Revelation
Page 28
Nothing.
Niathal cut into the bridge comlink. “Stand—”
Caedus felt something then, all right. He knew what it was a moment after it pressed like a weight behind his eyes. It was the sudden surge of drives, tension peaking, thousands upon thousands of beings exploding into action.
It was the Fondorian fleet.
In the slow-motion way of thoughts in battle, he had time somehow to wonder why sensors weren’t showing him ships popping out of hyperspace and targeting weapons all around him.
Then he saw why, with his own eyes, on the monitors.
The orbital yards had come alive in an instant, Destroyers lifting clear of docks, smaller vessels forming up around them.
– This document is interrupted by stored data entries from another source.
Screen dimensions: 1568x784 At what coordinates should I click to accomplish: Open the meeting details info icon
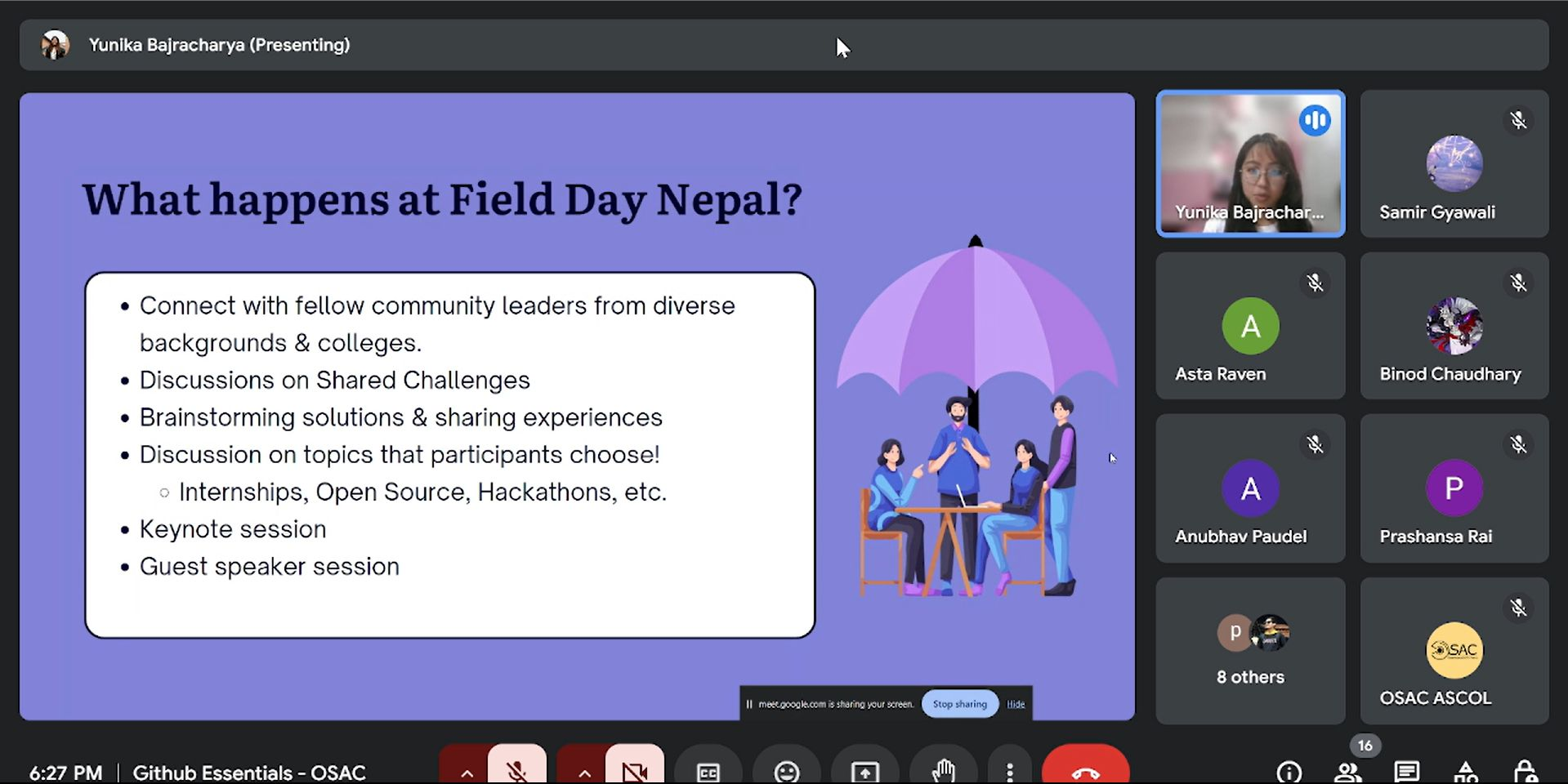(x=1289, y=771)
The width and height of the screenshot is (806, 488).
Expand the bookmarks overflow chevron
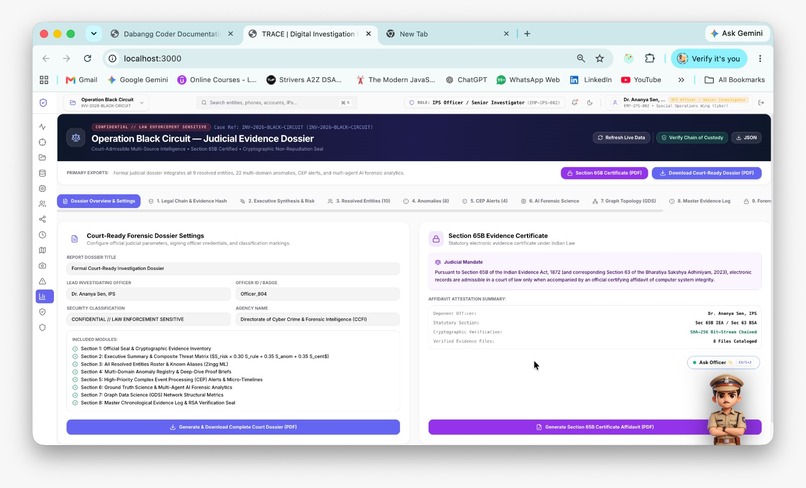pyautogui.click(x=681, y=80)
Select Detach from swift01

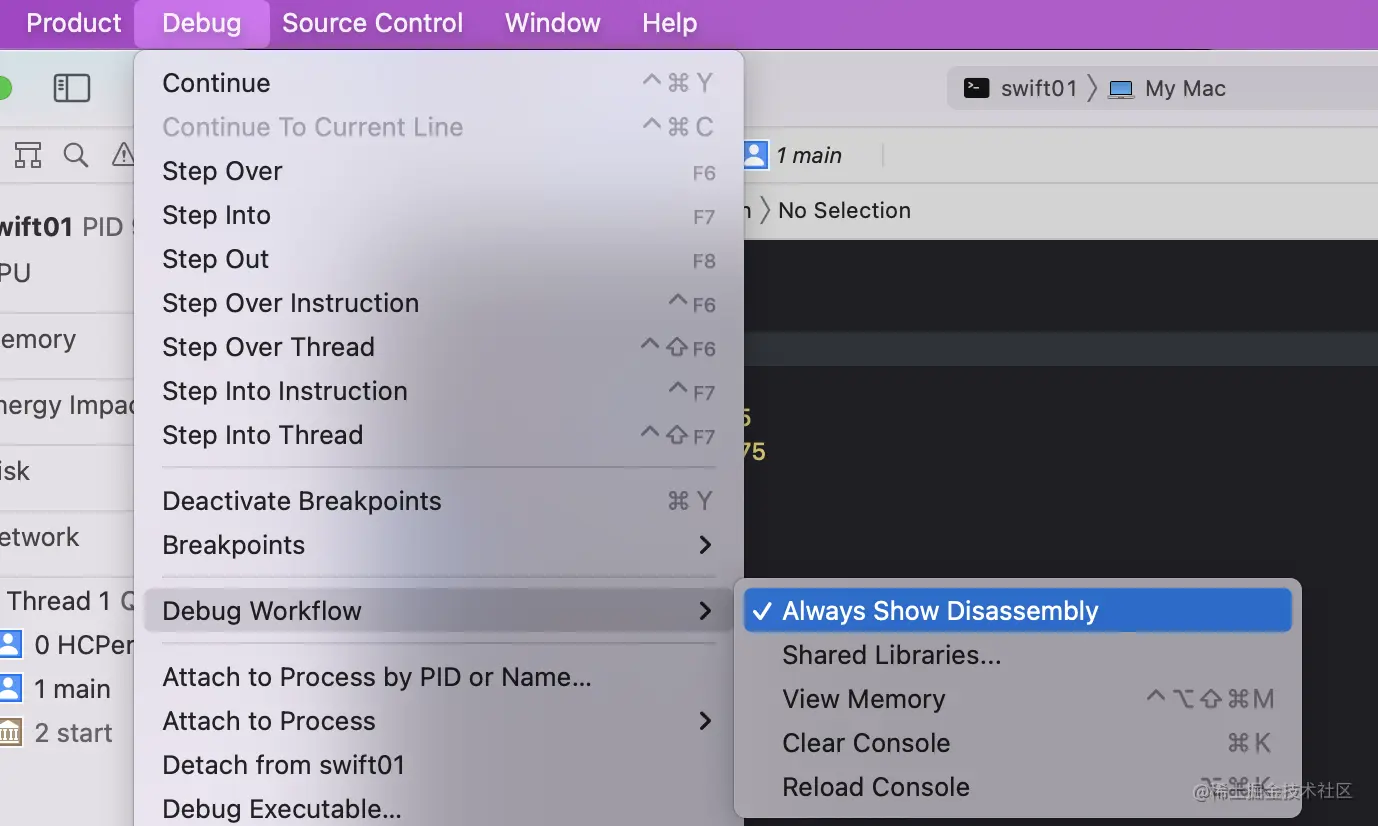click(x=283, y=765)
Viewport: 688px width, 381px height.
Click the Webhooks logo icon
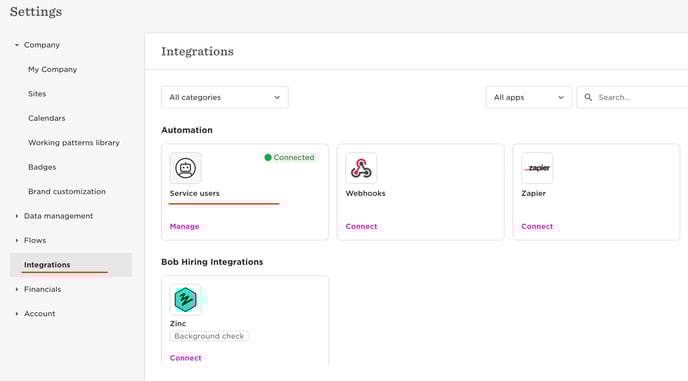[x=361, y=168]
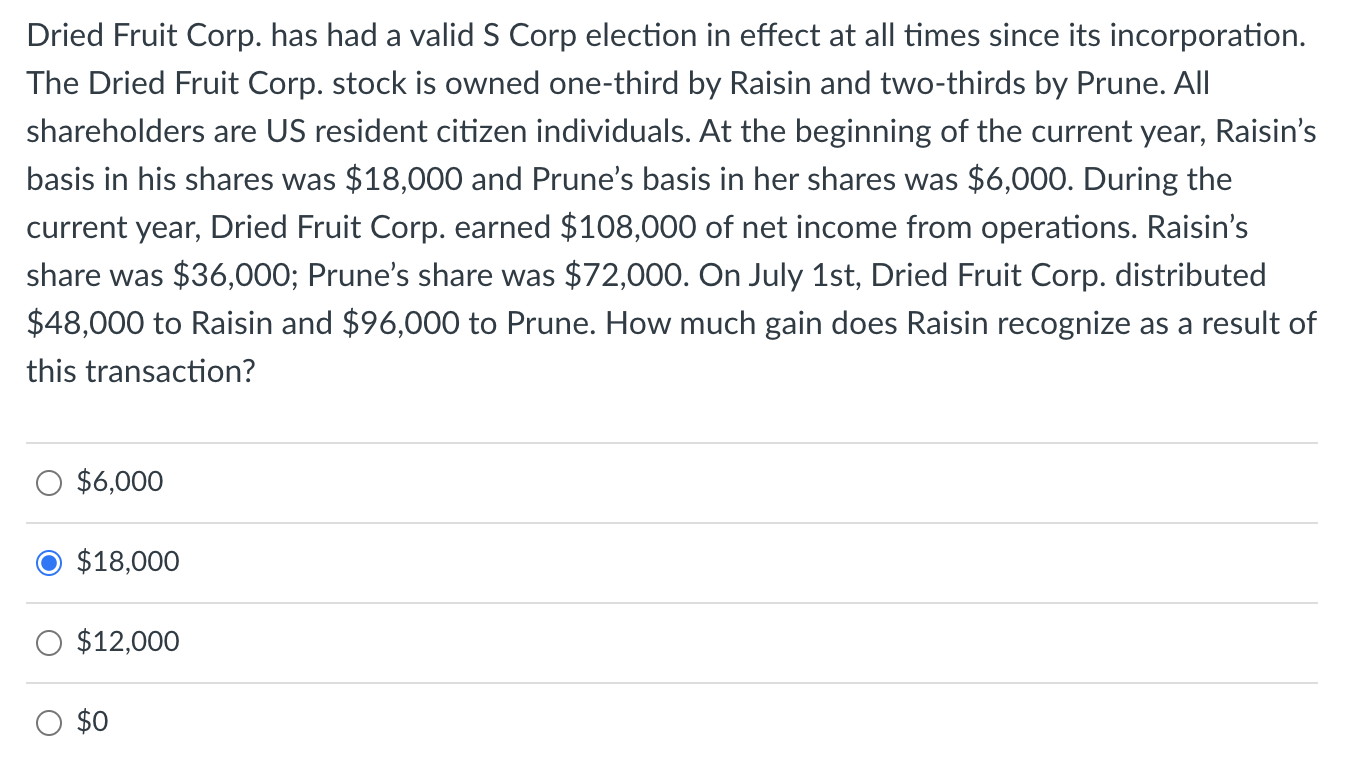This screenshot has width=1346, height=780.
Task: Click the empty radio circle beside $6,000
Action: [48, 482]
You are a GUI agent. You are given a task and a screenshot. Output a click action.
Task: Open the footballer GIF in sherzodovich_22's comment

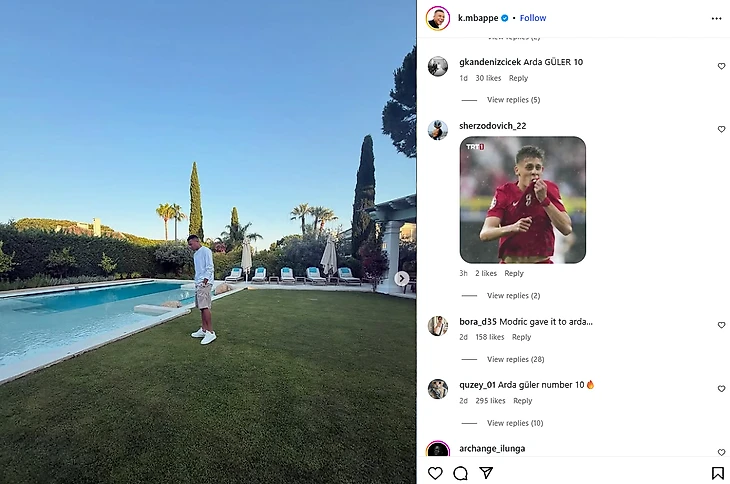(522, 200)
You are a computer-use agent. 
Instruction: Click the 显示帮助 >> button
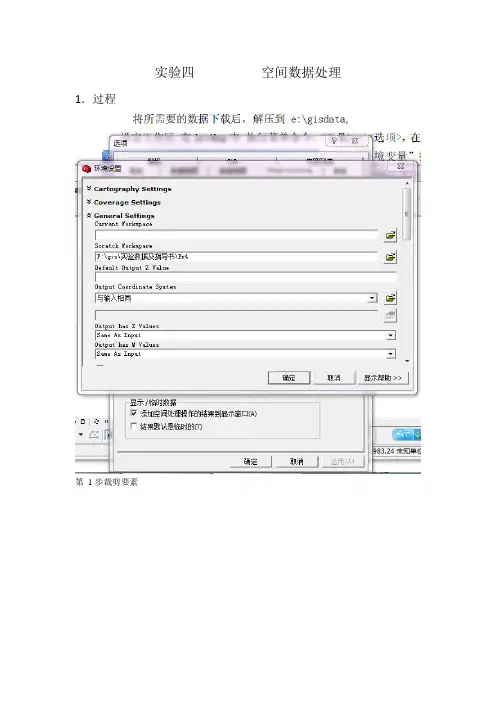click(x=383, y=378)
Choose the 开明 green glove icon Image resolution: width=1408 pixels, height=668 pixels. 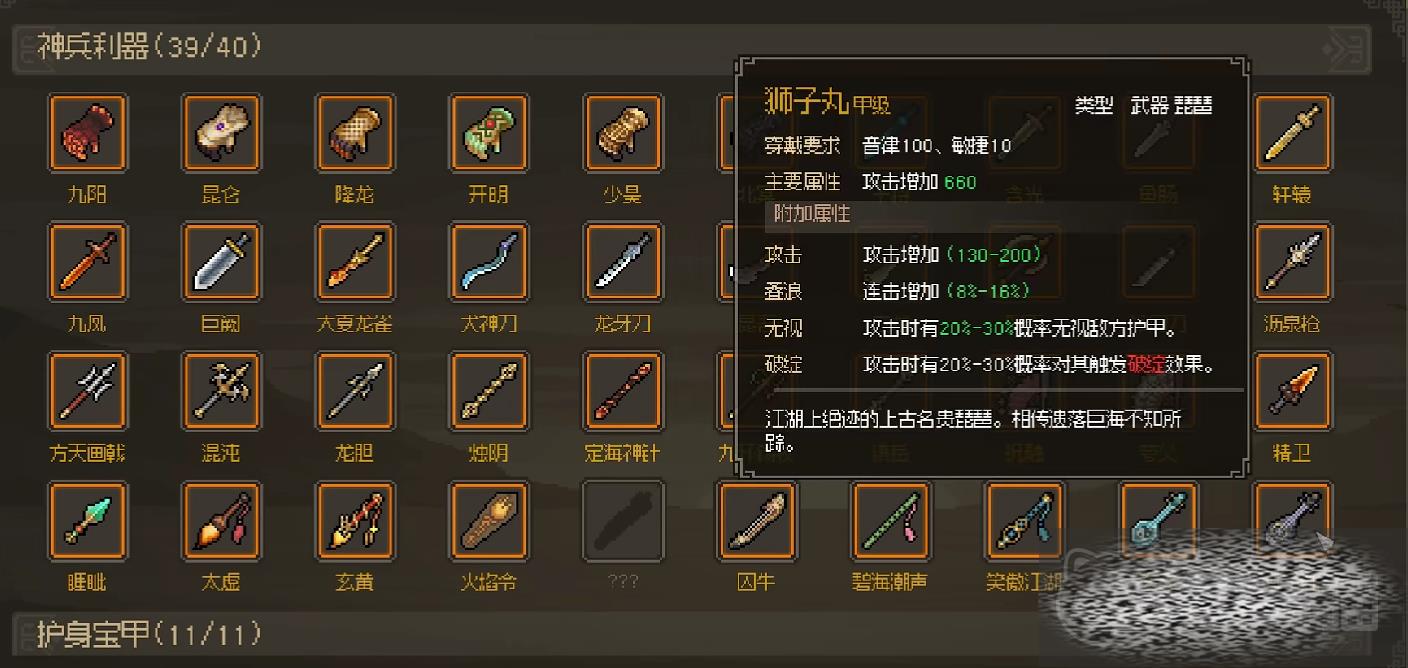[x=489, y=133]
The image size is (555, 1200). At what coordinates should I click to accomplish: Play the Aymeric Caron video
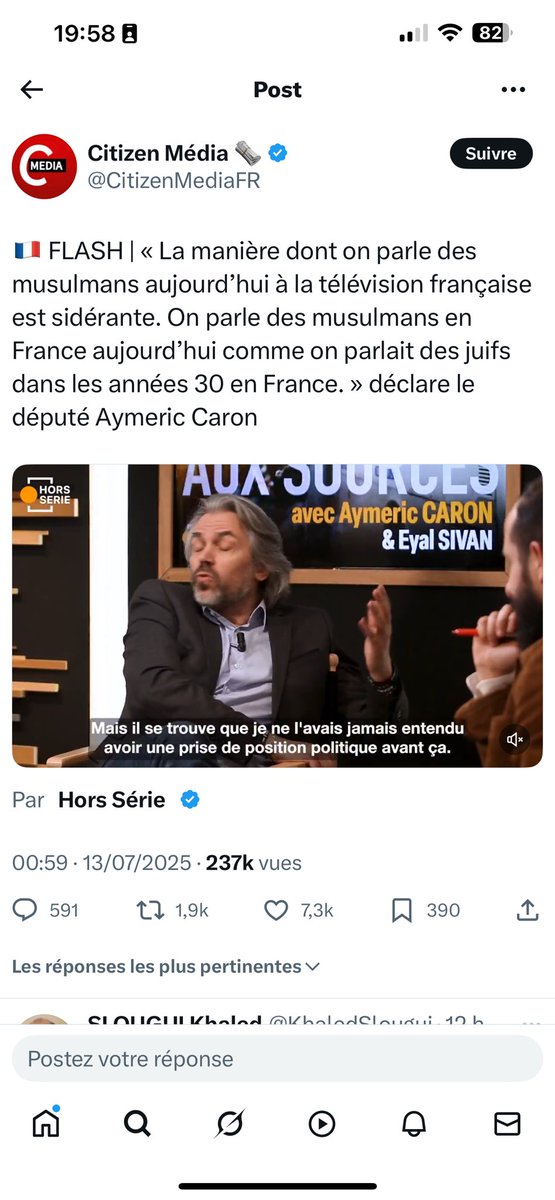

Caedus felt the precision of the maneuver without even needing to see the rapidly changing transponder icons on the holochart; half of the ships focused on the GA elements now stuck between Fondor and the ring, and the other half turned their attention to the rest of the task force beyond.
The Fondorian fleet—or a very large part of it—boiled out of the yards like kag bugs pouring from a broken drain.
The sensor scans went wild.
Why didn’t I feel them before, at such close quarters?
Jedi. That’s where they were, putting all their effort into blocking his senses, no doubt persuading themselves that they were defending the civilian workforce or the orbitals. That fitted. Not rebel enough to come right out and fight side by side with Fondor but pious enough to aid their—
“Incoming! Brace brace brace—”
Nevil’s voice was unnaturally calm, as it always was. But despite shields, the turbolaser volleys that struck the Anakin Solo were enough to shake the bridge and fill the viewscreen with brilliant, blinding, white-gold light.
Caedus took it in his stride. This was meant to be, to put him in the right frame of mind to win. The bridge around him distorted a little and the colors seemed to leach out, but he recognized his anger and grabbed the reins to make it serve him. Unlike the bloodfin’s unlucky rider, he wouldn’t fall and be devoured by it.
He reached out to his commanders and imbued them all with a little more aggression, a little less willingness to play by the rules of engagement.
Nevil, looking at Caedus’s face, seemed frozen to the spot. Ah, my eyes have changed. They’d have to get used to that. The vague sensation of ships streaking in hyperspace had gone now.
“Captain,” Caedus said, “at least we know where they are. And why I didn’t sense that they were waiting for us.”
SECOND BATTLE OF FONDOR: COMBAT INFORMATION CENTER (CIC), GALACTIC ALLIANCE WARSHIP OCEAN
Niathal stood with both hands braced on the holochart table in the CIC, dismayed. The removal of Jacen Solo would have to wait.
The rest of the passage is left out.